**Required task**: Copy everything from the start of the records down to the line containing "pos(579,110)", substituting "screen capture" for "screenshot" throughout and leaving all else unchanged.

*** Exercise input ***

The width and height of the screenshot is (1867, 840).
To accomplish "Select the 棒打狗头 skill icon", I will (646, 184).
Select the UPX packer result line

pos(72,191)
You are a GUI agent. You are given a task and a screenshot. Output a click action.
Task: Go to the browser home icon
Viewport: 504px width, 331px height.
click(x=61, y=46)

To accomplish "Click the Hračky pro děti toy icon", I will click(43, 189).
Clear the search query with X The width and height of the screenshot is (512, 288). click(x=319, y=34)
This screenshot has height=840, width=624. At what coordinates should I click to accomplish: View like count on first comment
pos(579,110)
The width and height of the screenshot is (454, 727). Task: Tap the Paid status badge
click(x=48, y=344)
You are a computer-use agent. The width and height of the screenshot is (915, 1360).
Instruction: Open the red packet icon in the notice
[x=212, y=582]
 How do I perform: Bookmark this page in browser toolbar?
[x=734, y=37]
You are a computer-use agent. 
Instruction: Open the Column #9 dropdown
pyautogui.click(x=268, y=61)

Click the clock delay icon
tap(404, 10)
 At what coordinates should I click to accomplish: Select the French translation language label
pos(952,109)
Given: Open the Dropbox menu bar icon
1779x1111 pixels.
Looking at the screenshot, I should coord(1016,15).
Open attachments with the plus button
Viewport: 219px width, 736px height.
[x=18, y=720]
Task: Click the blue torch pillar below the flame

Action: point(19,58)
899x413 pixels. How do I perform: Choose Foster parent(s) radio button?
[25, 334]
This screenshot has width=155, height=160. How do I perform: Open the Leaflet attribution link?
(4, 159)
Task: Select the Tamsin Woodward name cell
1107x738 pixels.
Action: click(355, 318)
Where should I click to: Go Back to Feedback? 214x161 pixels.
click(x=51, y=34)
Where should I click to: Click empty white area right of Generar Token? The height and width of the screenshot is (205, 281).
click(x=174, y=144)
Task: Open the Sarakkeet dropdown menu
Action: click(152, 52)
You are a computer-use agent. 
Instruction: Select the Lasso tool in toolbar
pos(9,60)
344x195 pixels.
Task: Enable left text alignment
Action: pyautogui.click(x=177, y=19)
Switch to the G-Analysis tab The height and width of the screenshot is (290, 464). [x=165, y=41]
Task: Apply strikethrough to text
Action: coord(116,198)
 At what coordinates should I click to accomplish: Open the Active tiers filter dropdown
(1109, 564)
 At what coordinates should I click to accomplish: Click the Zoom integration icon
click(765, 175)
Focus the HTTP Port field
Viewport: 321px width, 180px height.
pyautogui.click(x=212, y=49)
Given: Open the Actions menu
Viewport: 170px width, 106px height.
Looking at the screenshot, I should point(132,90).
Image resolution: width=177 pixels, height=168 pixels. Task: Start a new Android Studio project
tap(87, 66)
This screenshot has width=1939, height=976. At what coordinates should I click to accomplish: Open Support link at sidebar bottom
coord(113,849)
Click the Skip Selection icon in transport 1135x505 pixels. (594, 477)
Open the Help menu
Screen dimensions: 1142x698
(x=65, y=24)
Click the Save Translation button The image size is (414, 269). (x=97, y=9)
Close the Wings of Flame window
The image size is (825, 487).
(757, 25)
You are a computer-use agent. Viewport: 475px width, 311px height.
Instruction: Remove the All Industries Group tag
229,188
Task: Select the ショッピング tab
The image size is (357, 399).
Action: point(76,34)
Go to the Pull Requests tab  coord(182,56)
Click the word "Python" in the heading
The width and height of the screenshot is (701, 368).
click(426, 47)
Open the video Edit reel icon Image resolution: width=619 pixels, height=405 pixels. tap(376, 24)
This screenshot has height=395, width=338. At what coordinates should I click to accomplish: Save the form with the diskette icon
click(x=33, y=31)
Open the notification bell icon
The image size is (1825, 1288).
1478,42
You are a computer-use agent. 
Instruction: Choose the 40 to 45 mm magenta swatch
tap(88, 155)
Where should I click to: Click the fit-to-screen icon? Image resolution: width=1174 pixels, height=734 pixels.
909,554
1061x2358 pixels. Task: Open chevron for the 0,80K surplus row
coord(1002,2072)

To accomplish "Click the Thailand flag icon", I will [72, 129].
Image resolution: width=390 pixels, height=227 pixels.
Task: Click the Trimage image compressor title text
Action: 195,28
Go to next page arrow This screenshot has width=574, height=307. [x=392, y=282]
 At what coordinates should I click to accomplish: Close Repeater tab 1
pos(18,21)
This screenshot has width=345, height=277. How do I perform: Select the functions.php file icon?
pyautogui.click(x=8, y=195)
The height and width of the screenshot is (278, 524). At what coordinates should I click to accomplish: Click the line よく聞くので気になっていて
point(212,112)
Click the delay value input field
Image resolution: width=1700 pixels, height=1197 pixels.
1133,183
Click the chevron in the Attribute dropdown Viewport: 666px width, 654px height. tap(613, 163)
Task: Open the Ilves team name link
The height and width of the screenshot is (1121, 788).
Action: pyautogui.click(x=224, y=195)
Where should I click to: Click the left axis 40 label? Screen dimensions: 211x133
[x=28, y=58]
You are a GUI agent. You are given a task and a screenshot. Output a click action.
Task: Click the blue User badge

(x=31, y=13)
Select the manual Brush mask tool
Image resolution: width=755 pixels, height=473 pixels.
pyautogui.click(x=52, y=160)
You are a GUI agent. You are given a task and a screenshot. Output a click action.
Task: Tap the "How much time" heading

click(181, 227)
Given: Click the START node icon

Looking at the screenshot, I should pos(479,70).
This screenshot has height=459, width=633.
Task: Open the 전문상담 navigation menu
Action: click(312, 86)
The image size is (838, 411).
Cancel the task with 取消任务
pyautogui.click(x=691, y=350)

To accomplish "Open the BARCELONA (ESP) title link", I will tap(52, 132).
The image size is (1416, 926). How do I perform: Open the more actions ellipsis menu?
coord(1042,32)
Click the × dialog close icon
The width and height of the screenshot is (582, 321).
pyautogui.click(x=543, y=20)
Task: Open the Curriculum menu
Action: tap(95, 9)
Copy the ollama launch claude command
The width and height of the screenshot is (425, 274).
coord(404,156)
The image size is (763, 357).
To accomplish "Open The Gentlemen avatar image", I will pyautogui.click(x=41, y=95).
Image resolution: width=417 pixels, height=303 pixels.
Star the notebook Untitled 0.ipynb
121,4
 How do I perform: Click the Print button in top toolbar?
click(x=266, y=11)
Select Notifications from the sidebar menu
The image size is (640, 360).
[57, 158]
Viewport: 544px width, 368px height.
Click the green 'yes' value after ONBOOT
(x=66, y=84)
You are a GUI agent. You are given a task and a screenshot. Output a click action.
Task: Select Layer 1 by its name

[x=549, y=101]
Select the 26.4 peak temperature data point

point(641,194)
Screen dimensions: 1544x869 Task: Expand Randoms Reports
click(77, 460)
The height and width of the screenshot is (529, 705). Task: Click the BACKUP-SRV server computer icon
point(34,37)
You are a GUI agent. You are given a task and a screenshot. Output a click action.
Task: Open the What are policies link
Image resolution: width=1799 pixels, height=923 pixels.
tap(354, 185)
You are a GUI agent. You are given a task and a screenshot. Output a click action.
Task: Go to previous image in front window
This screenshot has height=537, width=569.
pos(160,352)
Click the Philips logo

***

**Result of the exercise**:
The width and height of the screen capture is (1867, 840).
To accomplish "Select the 棒打狗头 skill icon", I will (646, 184).
Select the UPX packer result line

pos(72,191)
You are a GUI agent. You are given a task and a screen capture. Output a click action.
Task: Go to the browser home icon
Viewport: 504px width, 331px height.
click(x=61, y=46)

To accomplish "Click the Hračky pro děti toy icon", I will click(43, 189).
Clear the search query with X The width and height of the screen capture is (512, 288). click(x=319, y=34)
This screen capture has height=840, width=624. At what coordinates should I click to accomplish: View like count on first comment
pos(579,110)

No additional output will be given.